Residents of the rural settlement of Mount Wilson want to know why they, despite being over two hours from the centre of Sydney, with no transport links and not so much as a grocery store, are deemed to live in a metropolitan area, while residents of Queanbeyan, a town of 30,000 people just 10 minutes out of Canberra, are considered regional enough to qualify. The double standards and inconsistencies in the selection of different regions for the Regional Seniors Travel Card are outrageous. In particular, it is disingenuous to classify regions as being metropolitan when they do not enjoy metropolitan amenities or facilities. The whole purpose of this program is supposed to be assisting seniors living in areas where they would regularly need to travel further than their city-based counterparts to access essential services.

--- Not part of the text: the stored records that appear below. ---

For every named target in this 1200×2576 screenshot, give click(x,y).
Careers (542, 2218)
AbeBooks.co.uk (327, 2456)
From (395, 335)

The reality is that Blue Mountains residents do not enjoy a metropolitan level of access to most kinds of facilities and do regularly have to travel, and this is no more apparent in any sector than it is in health care. Under this Liberal-Nationals Government, our hospitals remain deeply under-resourced and underfunded. Local residents are regularly forced to travel to Lithgow or Penrith for treatments that should be available to them locally. While it would be good for the Berejiklian Government to do the right thing and properly resource our local health services in the first place, if it is not going to do that and instead choose to force people to travel it could at the very least cut our older residents a bit of slack and allow them to access the travel card scheme that it has set up to help people in these very situations. Given the lack of logic or sense to this decision, it seems to many of my constituents that this ongoing exclusion must be politically motivated.
They wonder whether our community is being punished for its failure to support the incumbent Government at recent elections and whether this is just another example of the blatant pork-barrelling that has consistently defined this Government's attitudes towards different parts of the State based on their voting patterns. Whatever the Government's motivations may be, it is clear that it has got this wrong. There is no justification for the arrogant and persistent determination it has shown to deny the seniors of my electorate access to this program. It is about time the Government put its obligations to the people of my community ahead of its own political self‑interest.